“Igual que en la vidrierairrespetuosa de los cambalaches se ha mezclao la vida”.
Cambalache, Enrique Santos Discépolo.
Hay que imaginarlos como maromeros que suben y bajan, se descuelgan de los estantes y vuelven a ascender para sostener alguna charla o, sencillamente, escribir, seguir escribiendo. Hay que imaginarlos como aquel personaje de Hermann Hesse, que era él y se escapaba de una cárcel por una carretera que había dibujado. Por ahí están, ficción y fantasía. Llegan y se marchan, viven y mueren. Oscar Wilde, con el manuscrito de El retrato de Dorian Grey bajo el brazo; Quevedo, con sus poemas y una de sus frases inmortales: “Enseña a morir antes y que la mayor parte de la muerte es la vida…”; Hesse y Demián, Julio Cortázar y Rayuela. Hay que imaginarlos a todos metidos en la misma biblioteca, la del Cambalache, inmiscuyéndose en las historias de otros personajes y otros escritores, huyendo por entre las hendijas y hallándose en la imaginación. (Vea aquí nuestro especial de la Feria del Libro de Bogotá)

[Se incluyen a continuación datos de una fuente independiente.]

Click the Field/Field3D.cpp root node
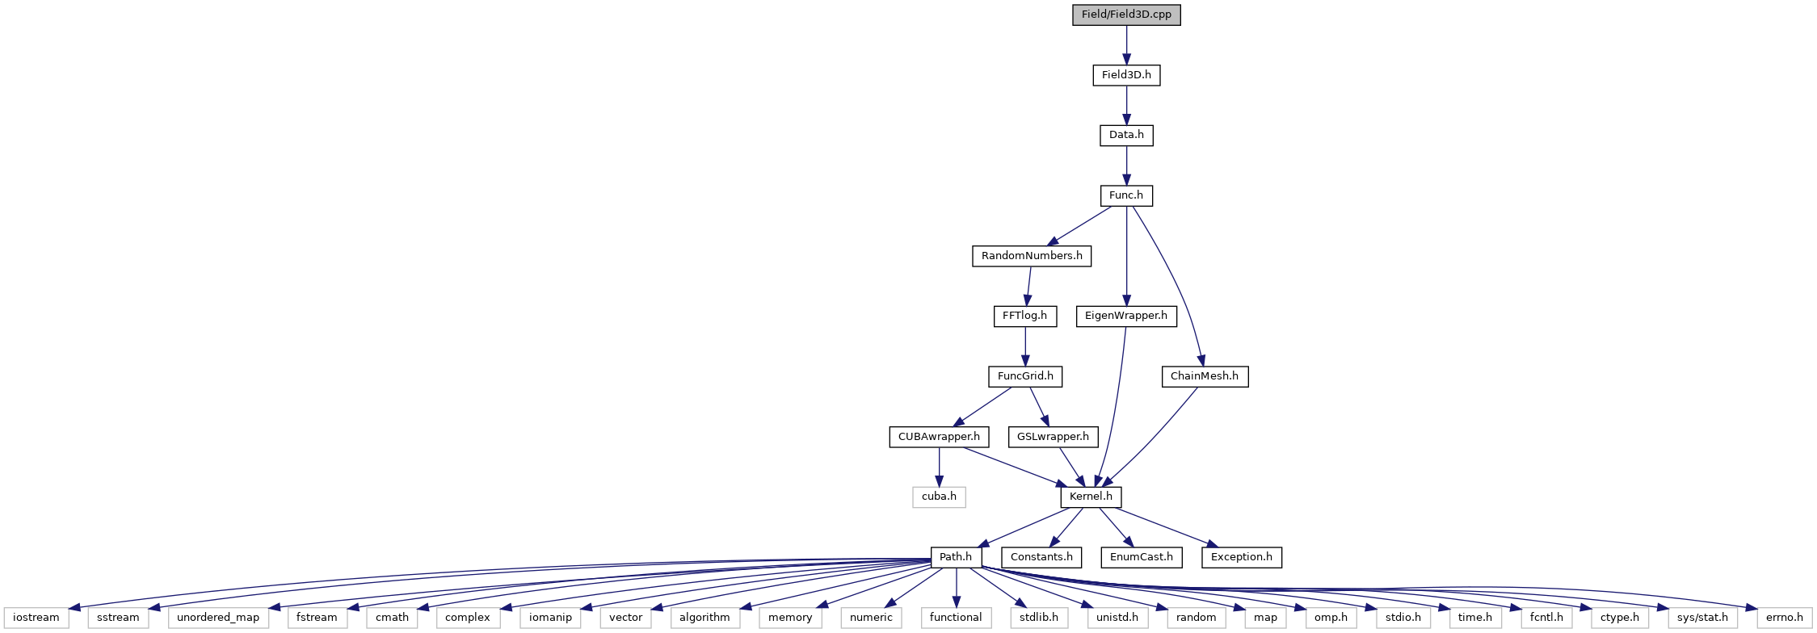(x=1126, y=15)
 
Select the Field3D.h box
(x=1126, y=75)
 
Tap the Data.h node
(x=1126, y=135)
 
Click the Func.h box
(x=1126, y=195)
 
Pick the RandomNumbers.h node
(x=1032, y=256)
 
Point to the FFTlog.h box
(x=1024, y=316)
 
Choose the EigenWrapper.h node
(x=1126, y=316)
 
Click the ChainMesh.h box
(x=1205, y=376)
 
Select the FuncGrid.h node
(x=1025, y=376)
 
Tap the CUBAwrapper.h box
(x=939, y=437)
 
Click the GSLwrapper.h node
(x=1054, y=437)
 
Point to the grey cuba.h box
(x=939, y=497)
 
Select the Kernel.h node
(x=1091, y=497)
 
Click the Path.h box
(x=957, y=557)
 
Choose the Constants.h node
(x=1041, y=557)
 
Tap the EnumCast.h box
(x=1142, y=557)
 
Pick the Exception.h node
(x=1242, y=557)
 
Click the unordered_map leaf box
(x=218, y=618)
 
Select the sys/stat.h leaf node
(x=1701, y=618)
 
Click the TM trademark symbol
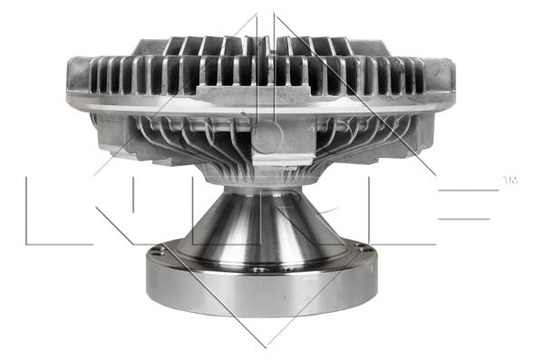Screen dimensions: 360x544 510,181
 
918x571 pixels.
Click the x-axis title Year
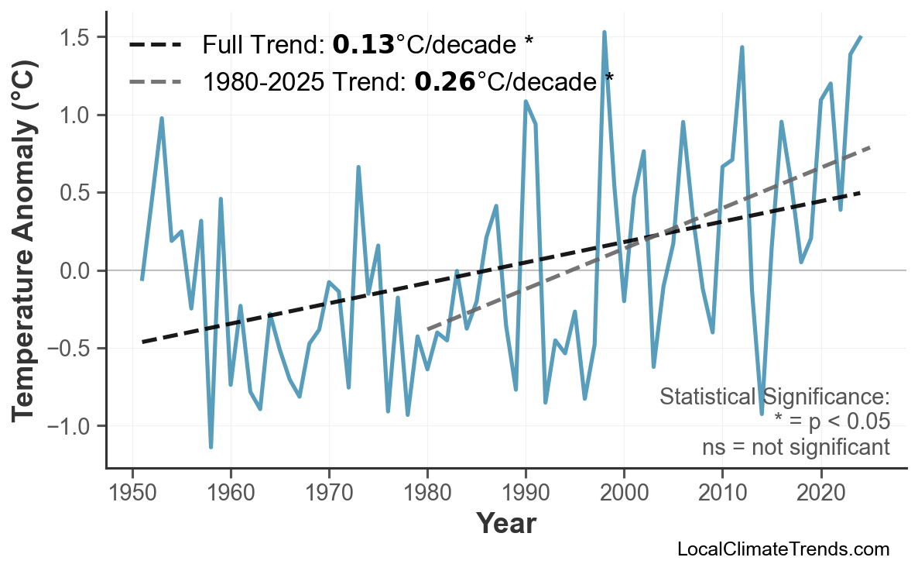coord(505,524)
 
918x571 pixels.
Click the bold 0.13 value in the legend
coord(363,45)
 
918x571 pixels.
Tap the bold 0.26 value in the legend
coord(445,81)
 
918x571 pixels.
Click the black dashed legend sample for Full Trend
coord(155,45)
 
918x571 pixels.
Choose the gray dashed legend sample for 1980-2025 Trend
coord(155,81)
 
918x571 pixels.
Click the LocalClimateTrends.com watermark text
coord(783,549)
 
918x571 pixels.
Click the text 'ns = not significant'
coord(795,447)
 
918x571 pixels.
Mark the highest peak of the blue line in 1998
coord(605,33)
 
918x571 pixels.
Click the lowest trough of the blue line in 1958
coord(211,447)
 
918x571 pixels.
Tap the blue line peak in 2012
coord(742,47)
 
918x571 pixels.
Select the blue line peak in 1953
coord(162,119)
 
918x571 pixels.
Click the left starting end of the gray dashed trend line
coord(428,329)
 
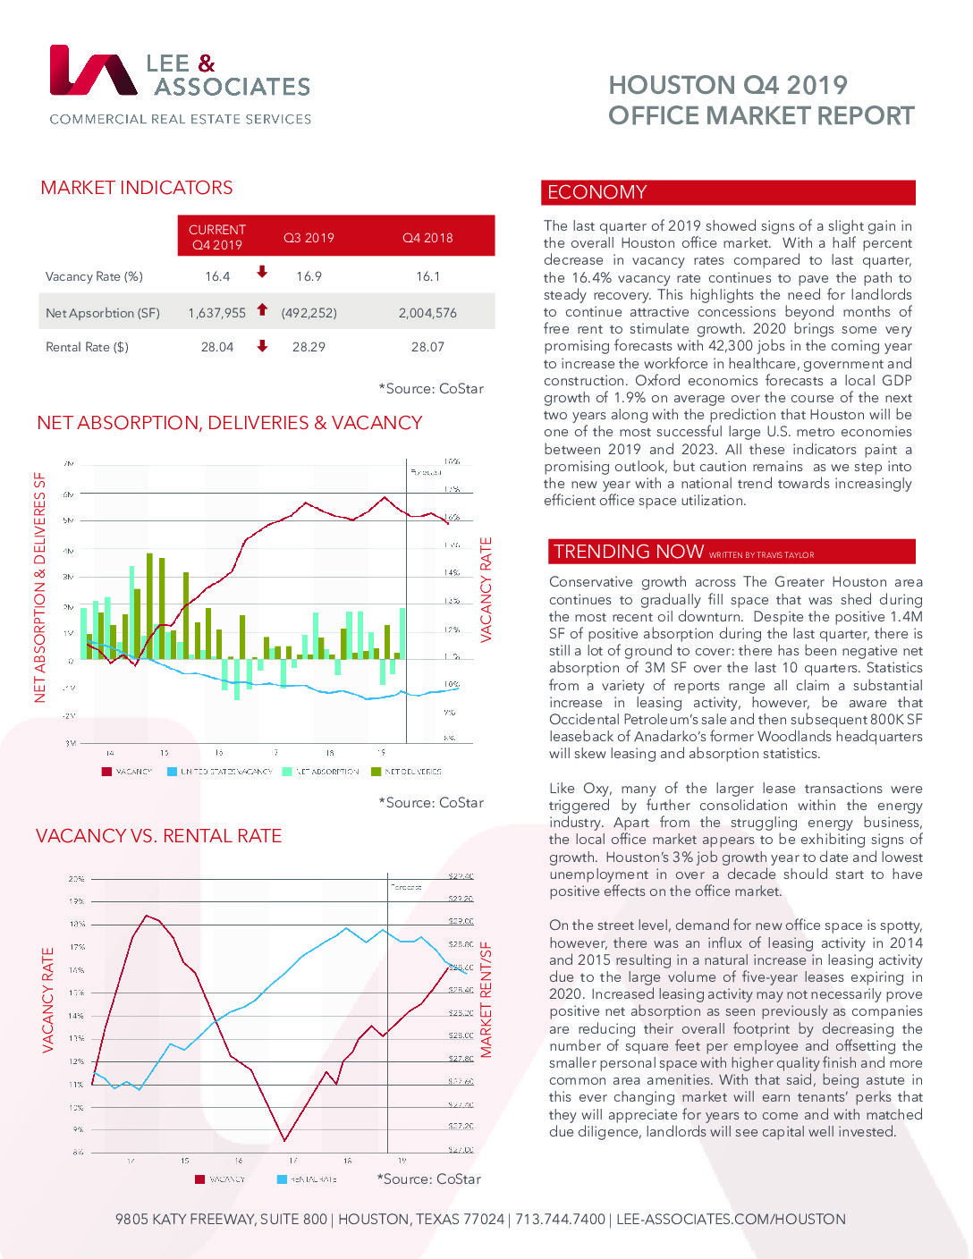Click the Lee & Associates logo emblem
[x=93, y=71]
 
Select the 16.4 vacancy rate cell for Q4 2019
[x=217, y=276]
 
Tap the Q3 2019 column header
[x=309, y=238]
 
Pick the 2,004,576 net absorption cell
[x=427, y=313]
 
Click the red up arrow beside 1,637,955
[x=262, y=310]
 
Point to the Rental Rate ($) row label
[x=87, y=347]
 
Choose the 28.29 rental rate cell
[x=309, y=347]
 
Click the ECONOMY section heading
[x=596, y=192]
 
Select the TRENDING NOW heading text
[x=629, y=552]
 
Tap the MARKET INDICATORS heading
[x=137, y=188]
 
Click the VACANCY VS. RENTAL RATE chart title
[x=158, y=836]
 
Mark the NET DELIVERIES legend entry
[x=412, y=771]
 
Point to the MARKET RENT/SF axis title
[x=486, y=1000]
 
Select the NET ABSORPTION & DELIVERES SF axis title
[x=39, y=587]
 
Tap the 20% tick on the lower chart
[x=77, y=879]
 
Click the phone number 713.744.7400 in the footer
[x=560, y=1220]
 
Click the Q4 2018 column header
[x=427, y=238]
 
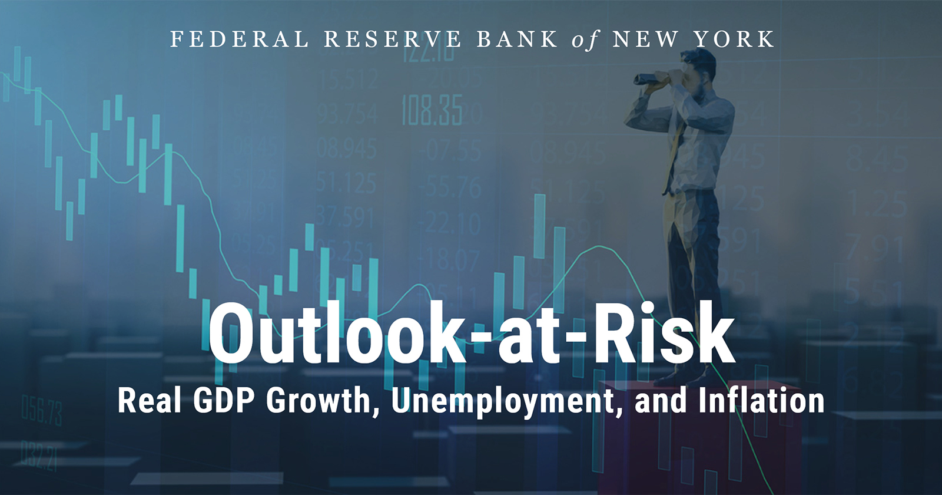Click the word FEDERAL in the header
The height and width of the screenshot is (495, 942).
[239, 39]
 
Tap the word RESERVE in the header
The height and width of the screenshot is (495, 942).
[393, 39]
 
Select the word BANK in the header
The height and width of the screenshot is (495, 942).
[517, 39]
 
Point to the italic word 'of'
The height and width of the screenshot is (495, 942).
[585, 40]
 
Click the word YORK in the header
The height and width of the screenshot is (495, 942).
[733, 39]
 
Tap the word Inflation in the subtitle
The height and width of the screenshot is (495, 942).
[761, 401]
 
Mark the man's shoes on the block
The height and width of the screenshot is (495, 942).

Son imaginación. Pasados dos minutos de sus charlas, una mano los separa, y una más los guarda dentro de una bolsa para reemplazarlos por otros personajes y otros escritores, dentro de una vorágine de idas, vueltas y cambios en la que, por unos días, todos hacen parte de esta infinita obra que llevaba por nombre Cambalache.